I’m fascinated by two recent television commercials. One is for the Danish tv channel 2, and one is for Heineken beer. Both of them are pointing to what I believe is a central assertion of my faith — that we are all connected, that we share more than we realize. I believe — so this is the faith statement part of this — that God created all of us, gifting each of us uniquely, and with love we can encounter each other, honor each other, see the sacred in each other.

But today I was also alerted to the pushback against this understanding. Here’s one sharp example of that, a net essay by DiDi Delgado.

Delgado’s piece — in my mind — replicates precisely what the television commercials are seeking to draw us beyond. Her tone (“you’re just too stupid to know it”), signals an unwillingness to be compassionate.

I believe we have to find ways to move beyond the kind of polarization which takes an idea, a stance on a policy issue for instance, and attaches it to an identity. Because when we do so, we come to see each other only as compilations of such stances, and in rejecting the stance we reject the person.

This is the worst stereotype of what some people call “identity politics.” That is, creating political constituencies by taking an idea and making it the whole of how you see another person.

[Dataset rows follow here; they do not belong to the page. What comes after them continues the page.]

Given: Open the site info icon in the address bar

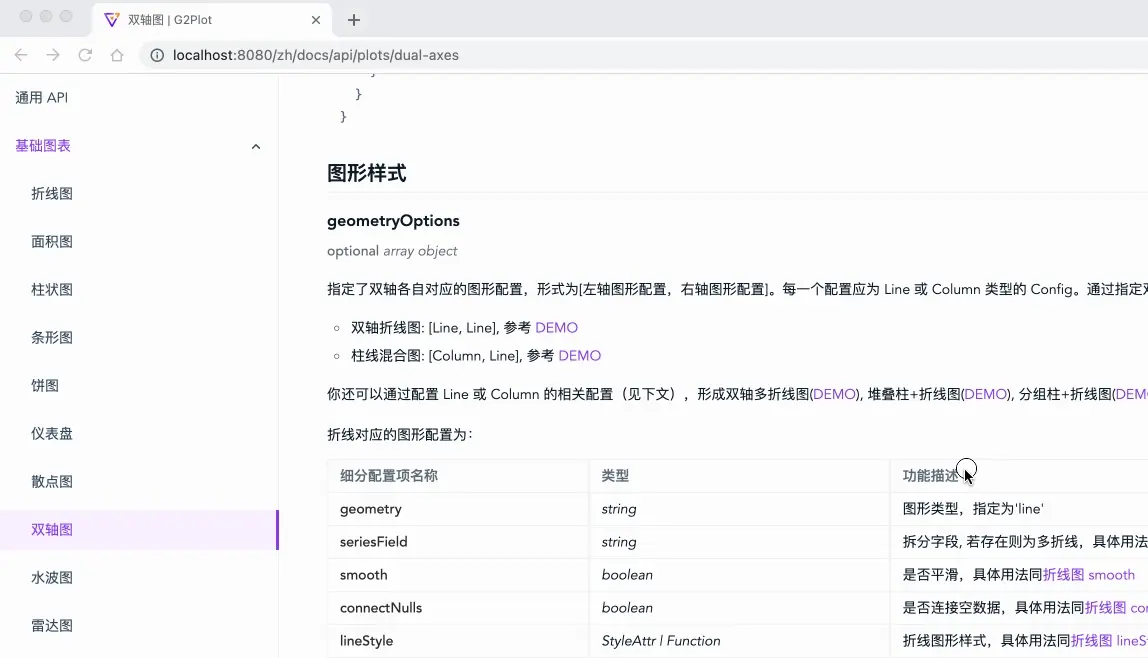Looking at the screenshot, I should coord(157,55).
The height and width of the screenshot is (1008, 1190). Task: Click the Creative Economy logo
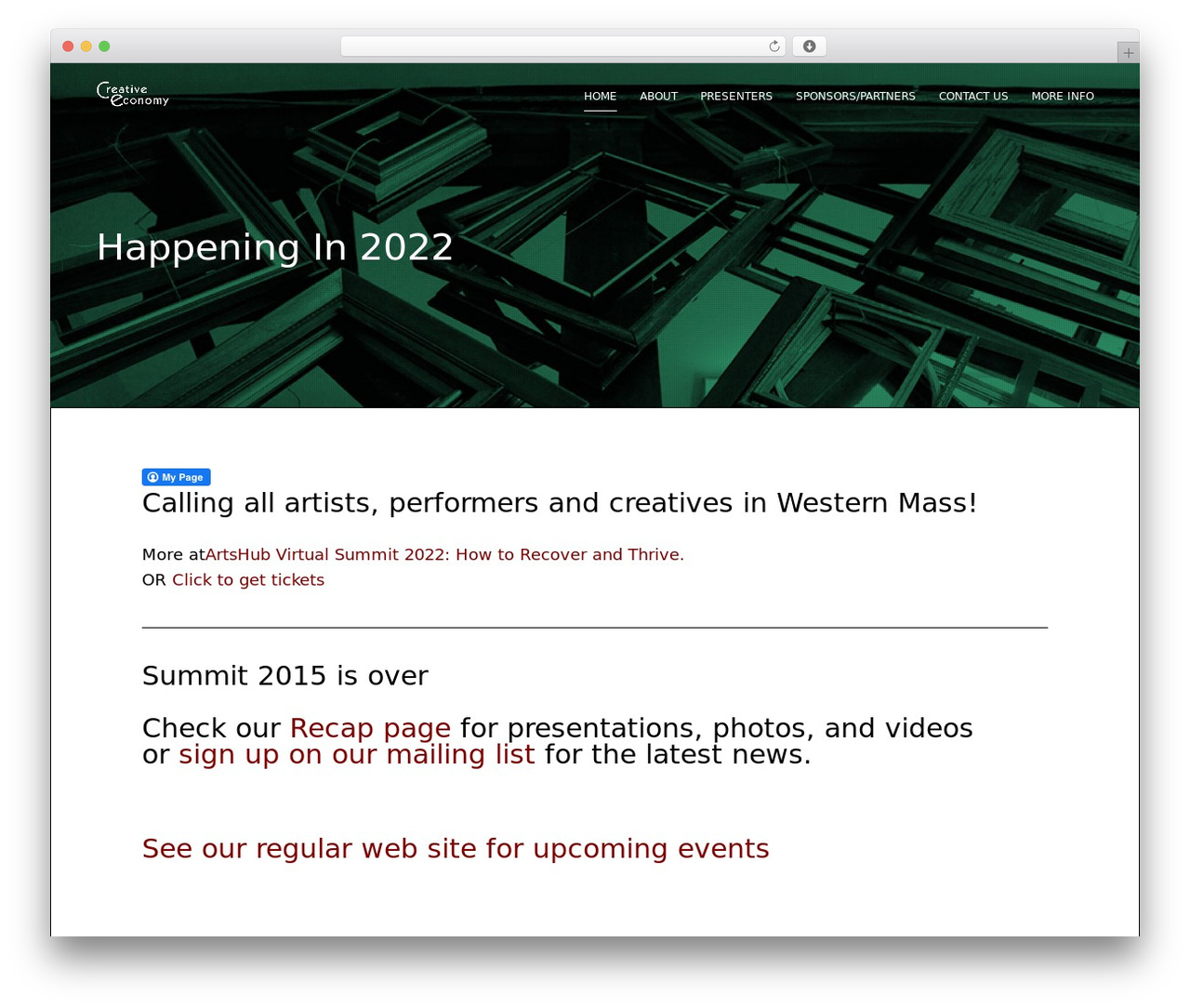(133, 95)
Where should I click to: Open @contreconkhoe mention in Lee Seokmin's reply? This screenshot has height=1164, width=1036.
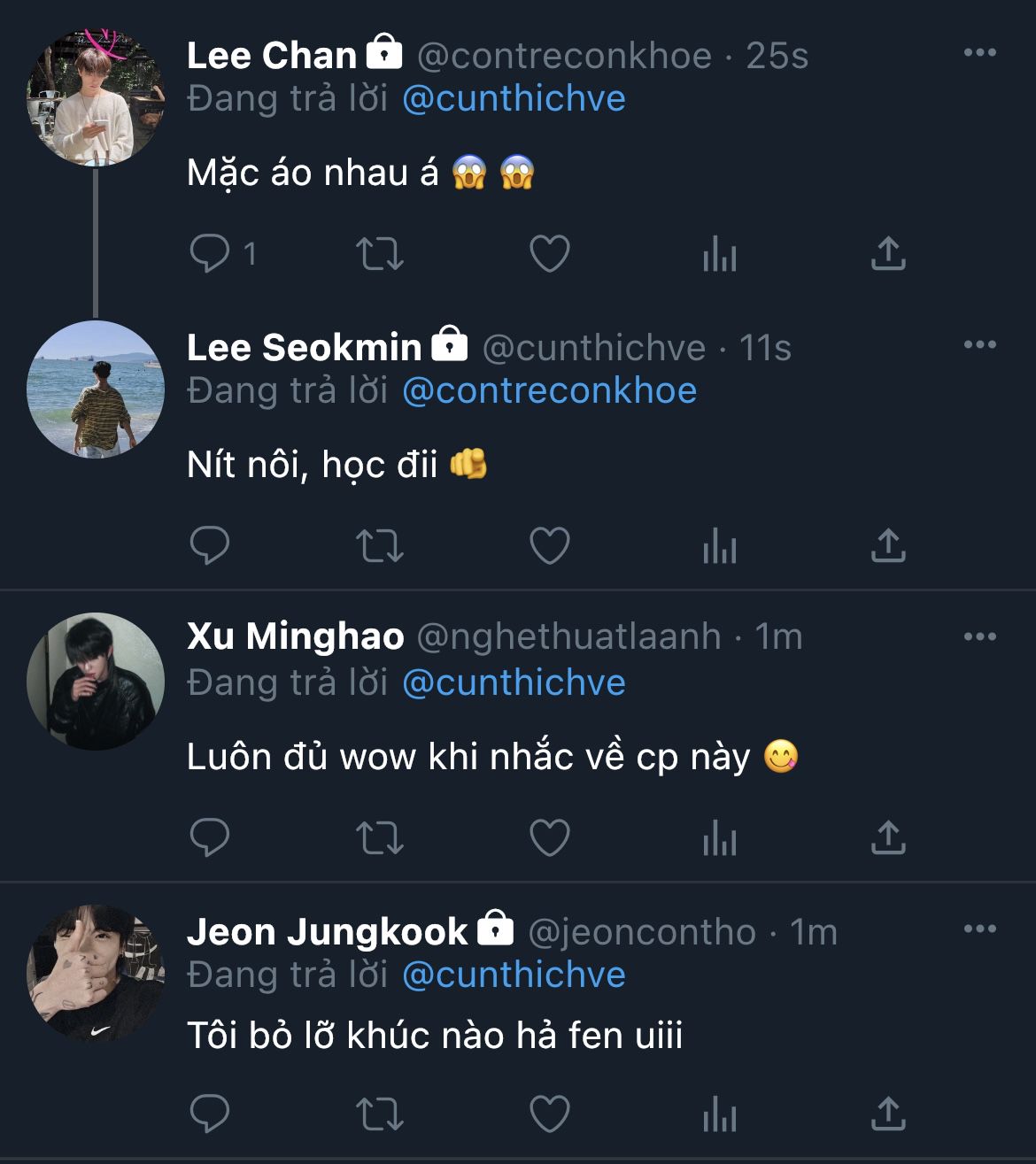click(549, 390)
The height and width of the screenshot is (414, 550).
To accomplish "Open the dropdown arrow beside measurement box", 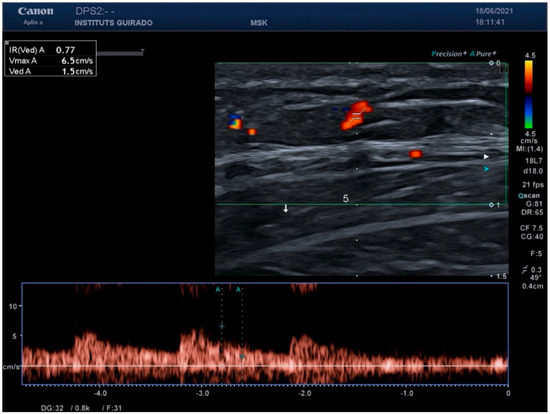I will pos(142,51).
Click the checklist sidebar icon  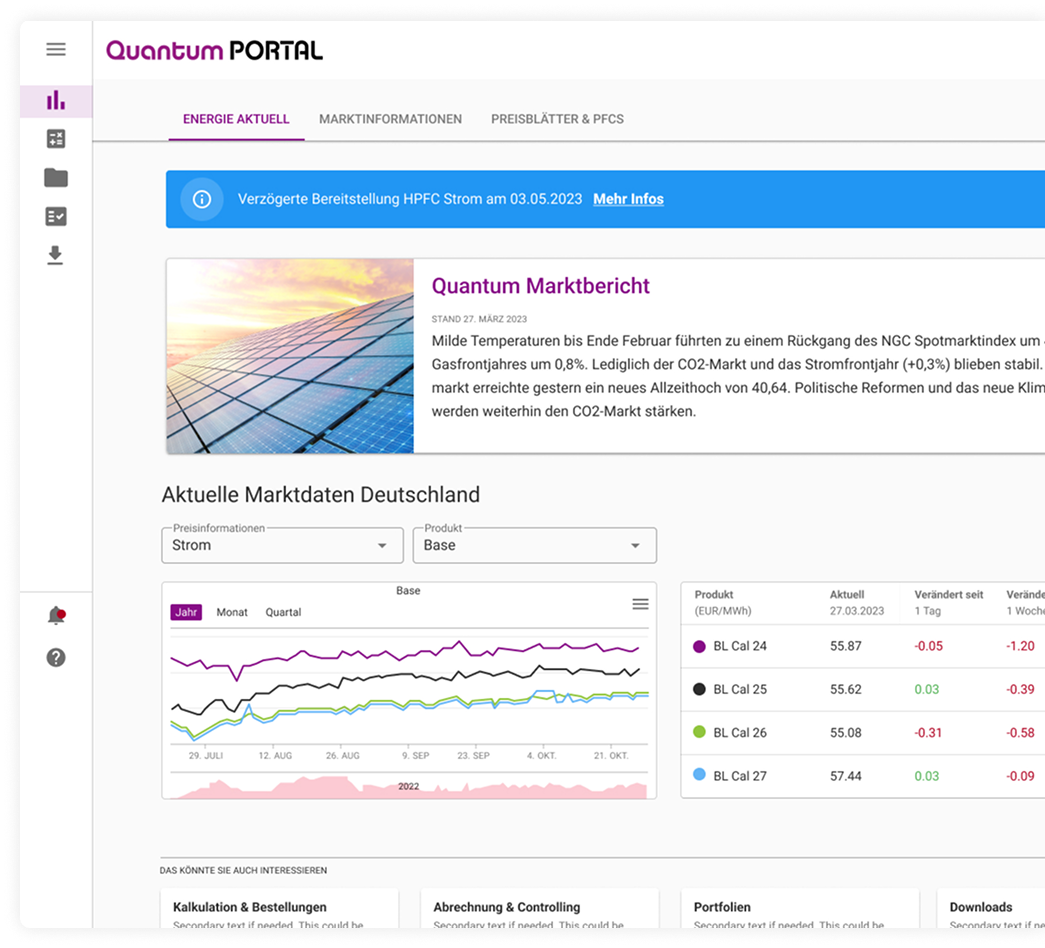[56, 216]
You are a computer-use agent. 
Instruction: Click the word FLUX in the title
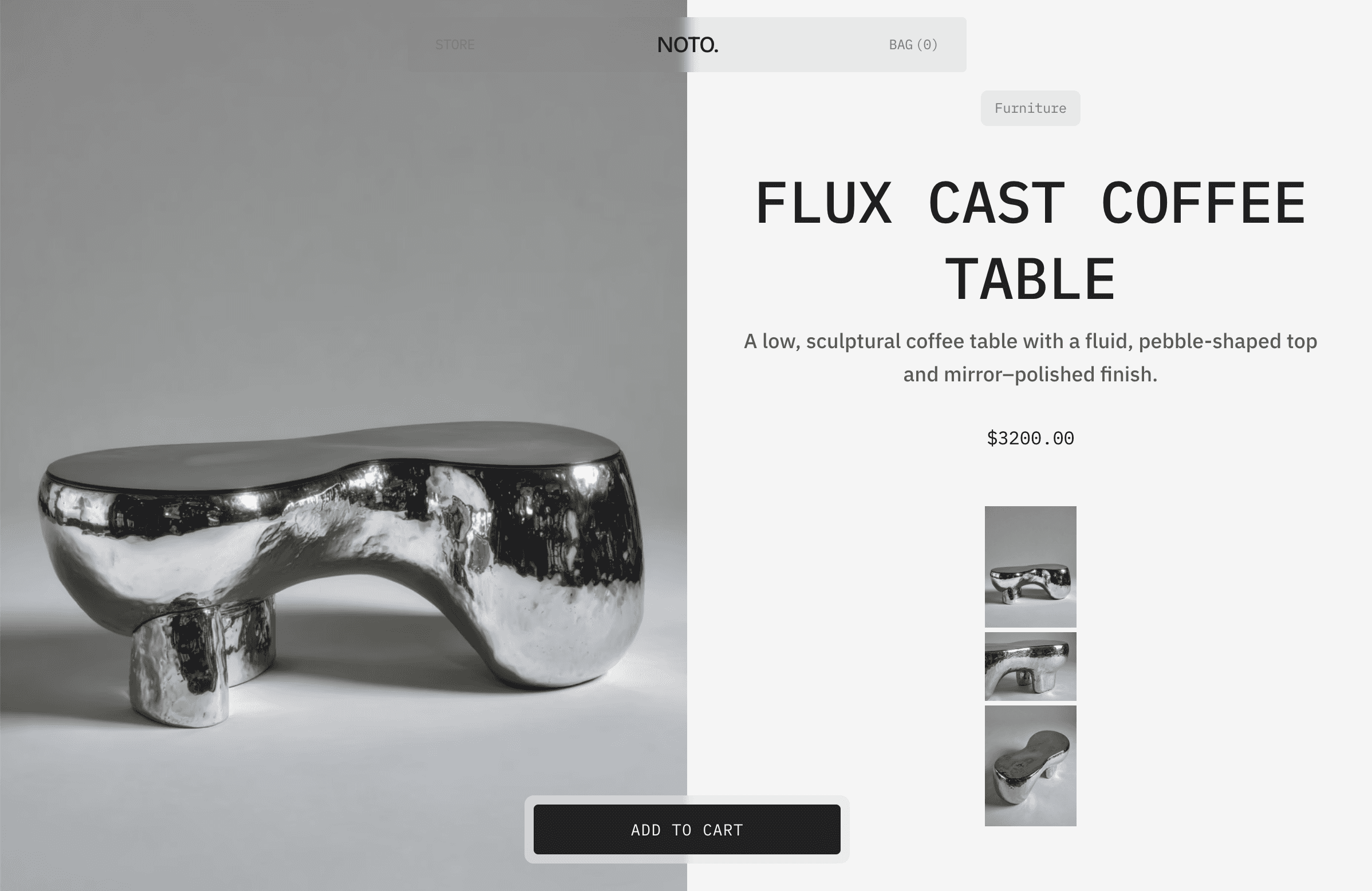coord(824,203)
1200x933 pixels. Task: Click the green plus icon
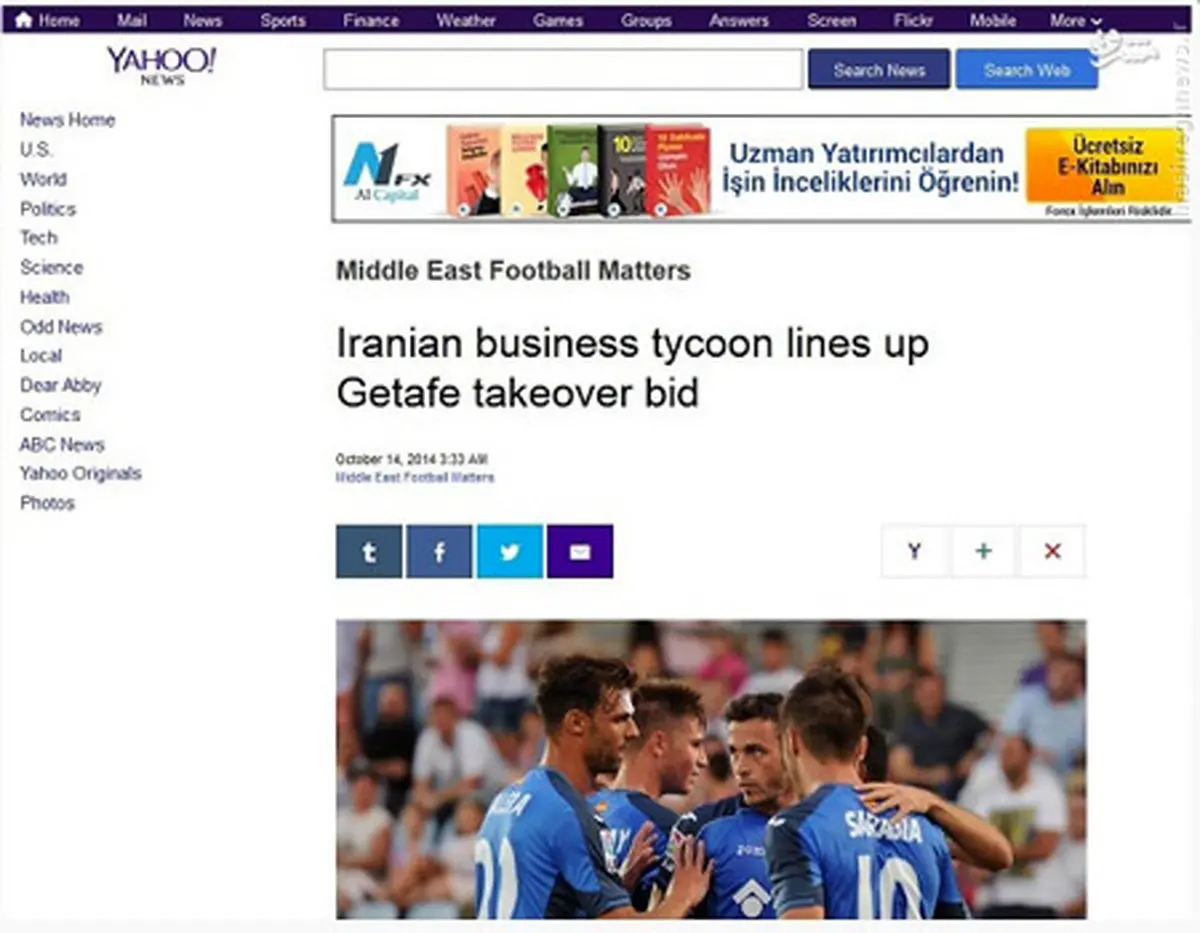pyautogui.click(x=983, y=551)
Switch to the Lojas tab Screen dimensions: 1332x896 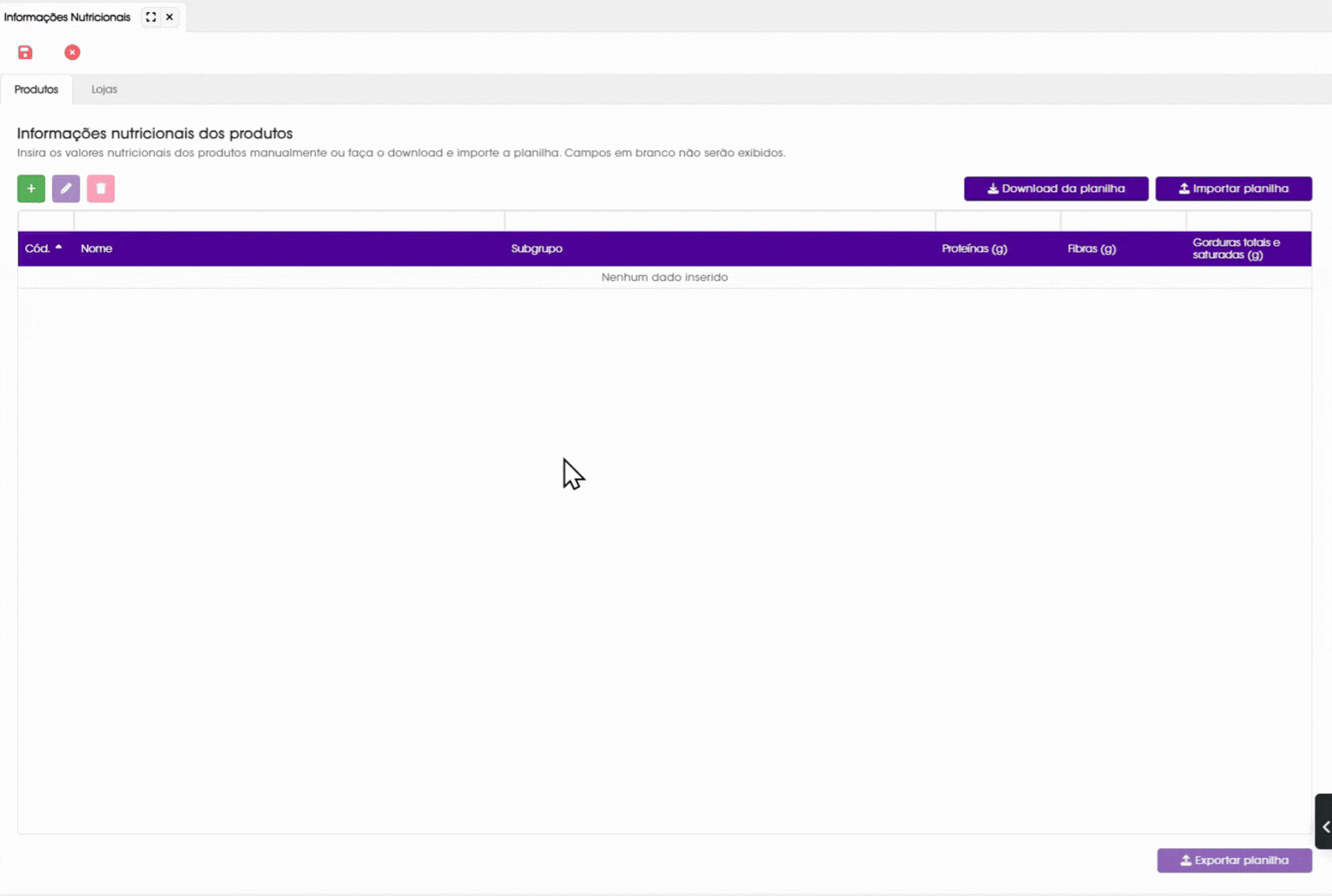click(104, 89)
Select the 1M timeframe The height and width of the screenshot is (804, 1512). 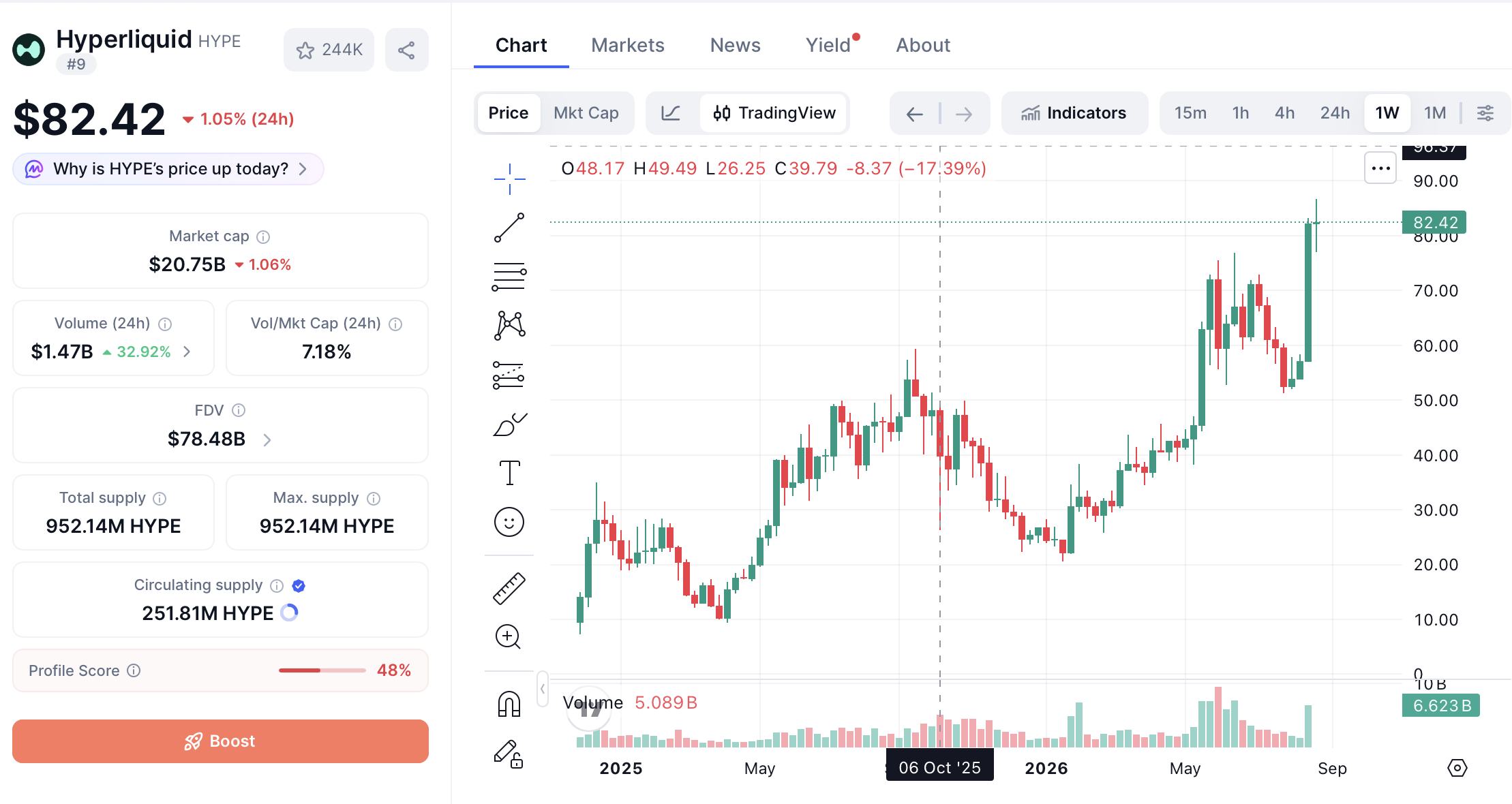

Doing so risks turning someone with an understanding, a worldview, even just an idea, different from yours into an “other.”

Instead, I believe we need to come to a stance, a way of being in the world, which on a very deep level — some call this a form of nondual knowing — we live into our interconnectedness. That kind of knowing forms a basis upon which all else is relativized.

Remembering, for instance, that there are multiple ways in which we can connect, in which we can acknowledge that we have experienced similar emotions, is very challenging to a status quo that wants us to remain apart, in our highly segmented and targeted market spaces. Political coalitions that are capable of deep change always involve people with vastly differing ideas, vastly differing commitments, who nevertheless come together around a specific goal.

I think it’s possible that DiDi Delgado and I may actually agree on a lot of things. On how rarely cis white women, for instance, throw ourselves fully into activism on behalf of people who are oppressed through racialization, or who are transgender. Or how highly problematic it is that in our current neoliberal, capitalist nation-states it takes a commercial entity seeking to sell something to us (tv, or beer, for instance) to create a compelling short story that reminds us of our shared humanity.

But her essay makes me wonder if she would ever be willing to be in a conversation with me, simply because I found these commercials not only powerful but worthy of sustained engagement…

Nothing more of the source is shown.